How can you use this website?
This website is run by the University of Warwick. We want as many people as possible to be able to use this website.
On this website, you should be able to:
- change colours, contrast levels and fonts
- zoom in up to 300% without the text spilling off the screen
- navigate the website using just a keyboard, you can use links to skip over the navigation and get to content quicker
- navigate the website using speech recognition software
- listen to most of the website using a screen reader (including the most recent versions of JAWS, NVDA and VoiceOver)
- view the website on a tablet or mobile device in either orientation
This website is designed for a broad public audience so we aim to make the website text as simple as possible to understand.
If you have a disability then AbilityNet has advice on making your device easier to use.
How accessible is this website?
We know some pages of this website aren't fully accessible:
- Some web pages may have colour or contrast issues. We are in the process of making changes.
What should you do if you can't access or are having difficulty using this website?
We’re always looking to improve the accessibility of this website. Please contact us if you have any problems. It helps if you can be specific and detailed, if there are things you like and find useful, it would be great to hear about them. To report accessibility problems or ask about anything to do with accessibility use the contact details below.
Contact Us:
Email: digitalhumanities@warwick.ac.uk
Call: 024 765 73737 and ask to log your call for the eResearch team.
When you contact us by email or phone there is a process in place that will acknowledge your contact, tell you who is dealing with it and give you a timescale by which you can expect a reply. Once you have reported a problem with our website or asked for an alternative format, but you are not happy with our response, you can use our complaints process to register your difficulty; this helps us improve our systems.
Complaints
If you are unhappy with the response you receive having contacted us using the details above, you can make a formal complaint to the University using our procedure for Feedback and Complaints.
Enforcement procedure
The Equality and Human Rights Commission (EHRC) is responsible for enforcing the accessibility regulations. If you’re not happy with how we respond to your complaint, contact the Equality Advisory and Support Service (EASS).
Technical information about this website's accessibility
The University of Warwick is committed to making this website accessible, in accordance with the Public Sector Bodies (Websites and Mobile Applications) (No. 2) Accessibility Regulations 2018.
This service is partially compliant with the Web Content Accessibility Guidelines version 2.1 AA standard, due to the non-compliances listed below.
Non-accessible content
We are working to meet the compliance as specified in The Public Sector Bodies (Websites and Mobile Applications) (No. 2) Accessibility Regulations 2018. Meanwhile, the content listed below is non-accessible for the following reasons.
Non-compliance with the accessibility regulations
Issues with technology
The vast majority of our website works correctly on any web technology – we have built this website using open source software that has given consideration to accessibility as a core requirement of the technical platform, however some of the ways we have implemented and customised this software may alter its accessibility.

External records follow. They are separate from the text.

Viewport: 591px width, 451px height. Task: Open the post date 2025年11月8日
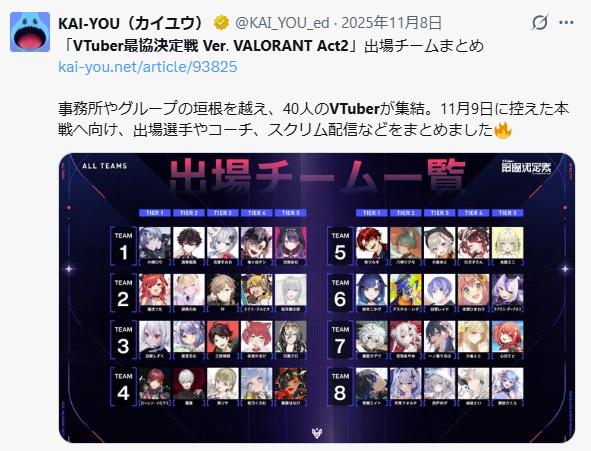[391, 23]
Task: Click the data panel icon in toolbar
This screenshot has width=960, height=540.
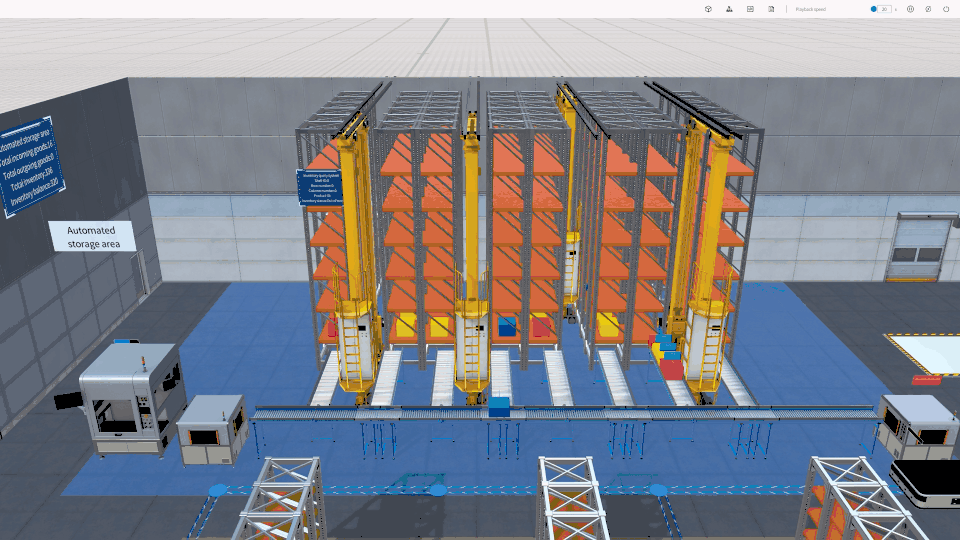Action: click(x=750, y=9)

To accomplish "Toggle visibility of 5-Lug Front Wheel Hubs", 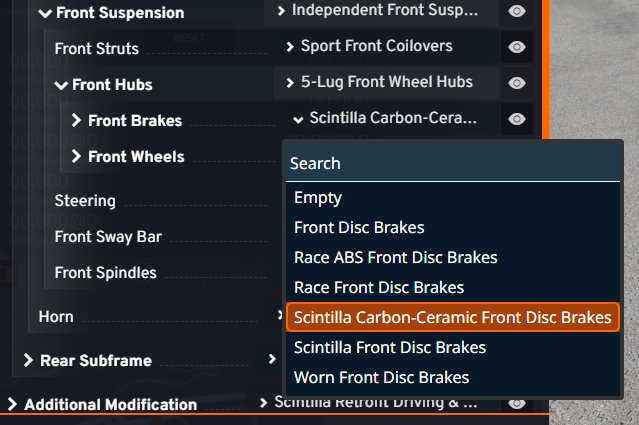I will pos(516,83).
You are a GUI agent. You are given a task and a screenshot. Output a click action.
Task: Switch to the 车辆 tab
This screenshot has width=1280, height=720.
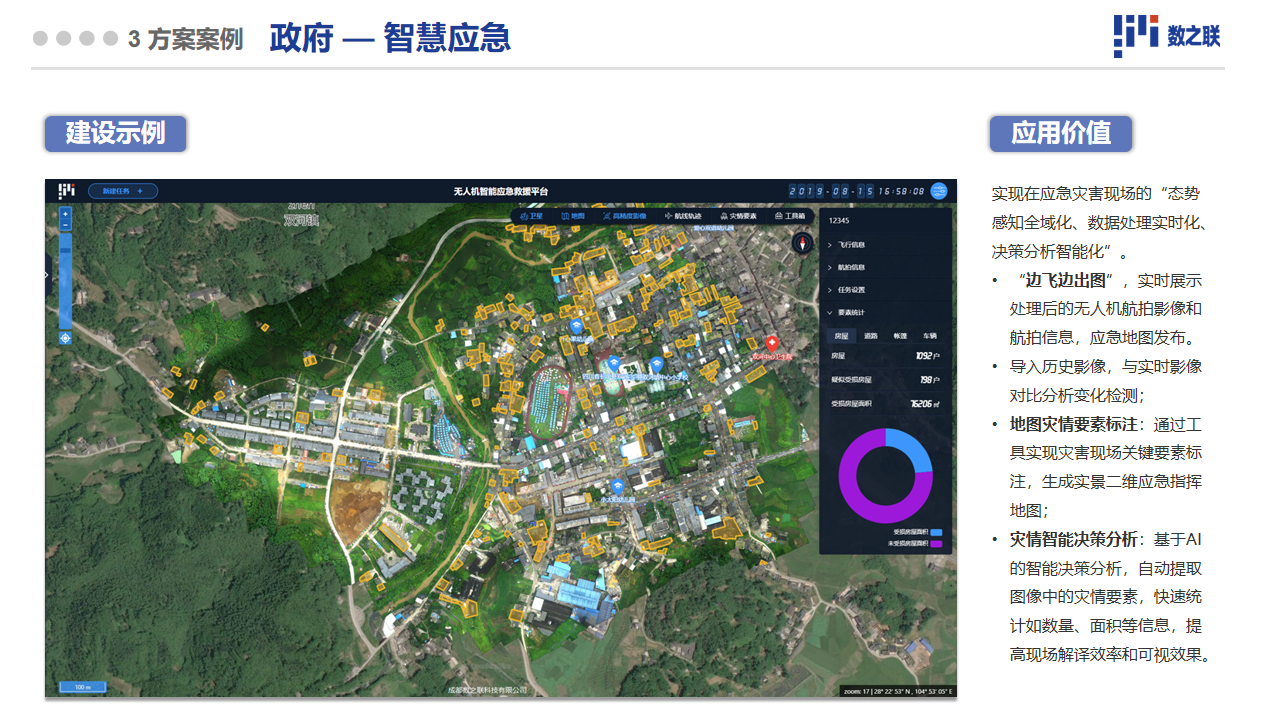click(930, 336)
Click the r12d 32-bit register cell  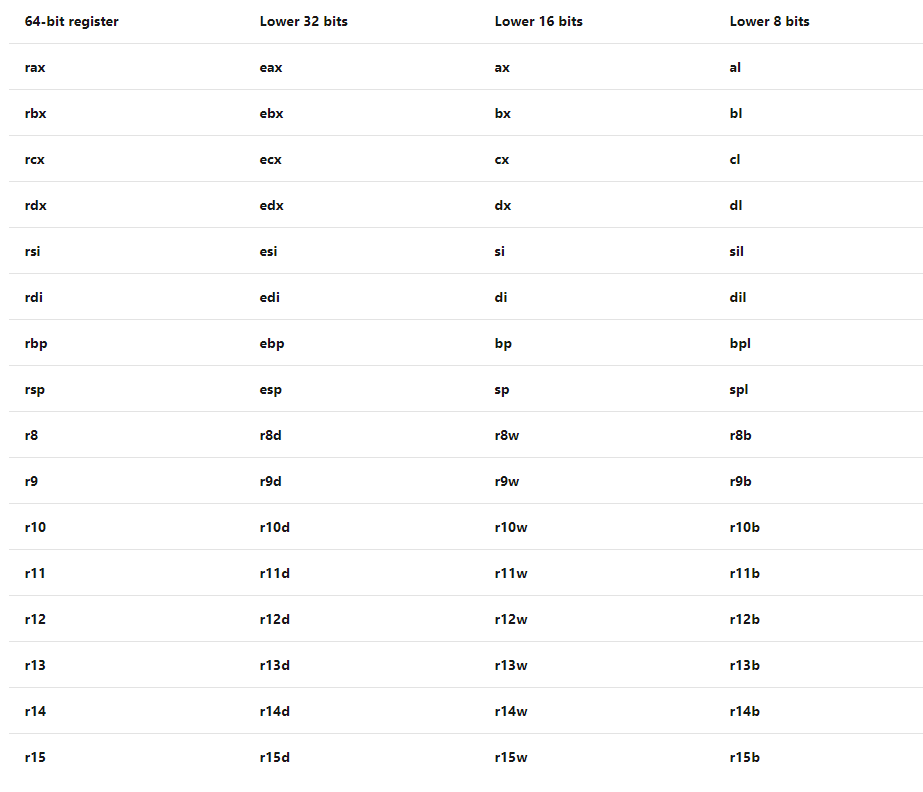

Drupal Accessibility Statement https://www.drupal.org/about/features/accessibility
For security reasons, we only support TLS 1.2 and higher security protocols, and this means that some older Web Browser will not show the site.
How do we test this website?
eResearch, the IT Services team responsible for publishing and maintaining this website test the customisations to these platforms that we make against the web browsers we support and we test our website infrastructure in these browsers as a minimum along with tablets and mobile devices too at the point of design.
For sites released since September 2019 we have a checklist that includes accessibility before we release a new site, or make significant changes. We use the Google Chrome Lighthouse tool for web developers and manually test against the accessibility objectives covered in this statement.
What we are doing to improve accessibility?
Our first priority is to ensure that accessibility is core to current and future work developed by the eResearch team by design, and where we work with academic colleagues who use this website to publish material, giving them tools and guidance on how to do so in an accessible way.
In addition, through our ongoing commitment to maintaining completed web outputs for past research, we will keep the core open source software patched and inherit any accessibility improvements made to these underlying platforms. We will also be auditing and testing our older websites to update and make our accessibility statements more informative and where we can reasonably make changes to our systems to make them more accessible, we will plan to make those changes.